Aku ngenteni sliramu
Alunan lagu Jawa. Menggelayuti rumah yang bermotif joglo. Yang berada di pinggir pos ronda. Walau jakarta jarang yang bisa berbahasa Jawa. Tapi rumah itu selalu ada lantunan lagu Jawa. Ya! Tak heran memang. Rumah itu dihuni oleh orang jawa. Yang memijakkan kakinya di Jakarta.
Gemericik hujan menetesi genteng-genteng. Yang berwarna coklat kehitaman. Serta dihiasi lampu-lampu neon. Menakjubkan! tampak begitu mengkilap. Terasa sekali Jakarta seperti kota lampion. Bukan ibukota Indonesia lagi. Yang dikenal dengan macet, dan banjirnya. Seolah-olah nyaman ditinggali. Dan istana bagi mereka. tapi sayang, akhir-akhir ini warga cukup keresahan.

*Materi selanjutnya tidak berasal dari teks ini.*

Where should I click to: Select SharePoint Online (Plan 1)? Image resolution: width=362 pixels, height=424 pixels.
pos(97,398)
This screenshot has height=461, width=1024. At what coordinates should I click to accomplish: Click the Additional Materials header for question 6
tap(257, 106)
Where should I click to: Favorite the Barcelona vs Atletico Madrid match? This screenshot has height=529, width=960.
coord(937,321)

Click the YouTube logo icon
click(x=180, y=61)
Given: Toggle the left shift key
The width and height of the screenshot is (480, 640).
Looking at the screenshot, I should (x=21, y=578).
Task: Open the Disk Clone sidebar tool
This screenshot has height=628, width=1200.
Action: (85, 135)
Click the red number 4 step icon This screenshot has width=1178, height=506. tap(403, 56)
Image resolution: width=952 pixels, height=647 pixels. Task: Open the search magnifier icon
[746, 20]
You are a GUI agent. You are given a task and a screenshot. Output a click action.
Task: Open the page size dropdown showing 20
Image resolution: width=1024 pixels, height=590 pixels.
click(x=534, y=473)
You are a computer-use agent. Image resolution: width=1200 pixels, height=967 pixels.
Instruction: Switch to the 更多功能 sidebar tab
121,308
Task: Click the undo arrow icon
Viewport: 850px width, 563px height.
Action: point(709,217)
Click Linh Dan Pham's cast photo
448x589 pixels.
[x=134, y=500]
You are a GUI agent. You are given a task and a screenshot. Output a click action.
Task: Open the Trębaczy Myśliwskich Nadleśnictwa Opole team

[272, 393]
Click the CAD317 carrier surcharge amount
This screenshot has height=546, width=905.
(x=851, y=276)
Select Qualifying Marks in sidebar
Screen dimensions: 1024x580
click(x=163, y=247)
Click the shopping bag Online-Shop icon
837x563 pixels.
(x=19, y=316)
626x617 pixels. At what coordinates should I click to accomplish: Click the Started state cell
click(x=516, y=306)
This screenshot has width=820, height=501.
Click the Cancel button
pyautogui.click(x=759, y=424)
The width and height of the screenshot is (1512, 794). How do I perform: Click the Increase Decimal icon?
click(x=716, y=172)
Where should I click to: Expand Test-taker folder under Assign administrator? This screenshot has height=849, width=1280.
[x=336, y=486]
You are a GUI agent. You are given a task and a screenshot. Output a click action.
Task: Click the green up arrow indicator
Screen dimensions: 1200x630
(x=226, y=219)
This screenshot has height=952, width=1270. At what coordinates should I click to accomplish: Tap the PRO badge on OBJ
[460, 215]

Desas desus suara mantera kian menyeruak lewat radio dan televisi. Suara mantera itu semakin hari semakin meliliti telinga. Gencar sekali suara-suara mantera itu diputar. Alunan demi alunan suara itu semakin renyah saja. Telinga-telinga setiap detik dihibur mantera itu. Bahkan telinga yang sudah kisut pun tak bisa menolaknya. Lantunan lagu jawa juga tersendat. Terlihat seorang kakek dan pemuda mengkomat-kamitkan mulut.
“Mantra ini, hanyalah omong kosong!”
“Kakek tau apa tentang mantra ini?” kata Karmin.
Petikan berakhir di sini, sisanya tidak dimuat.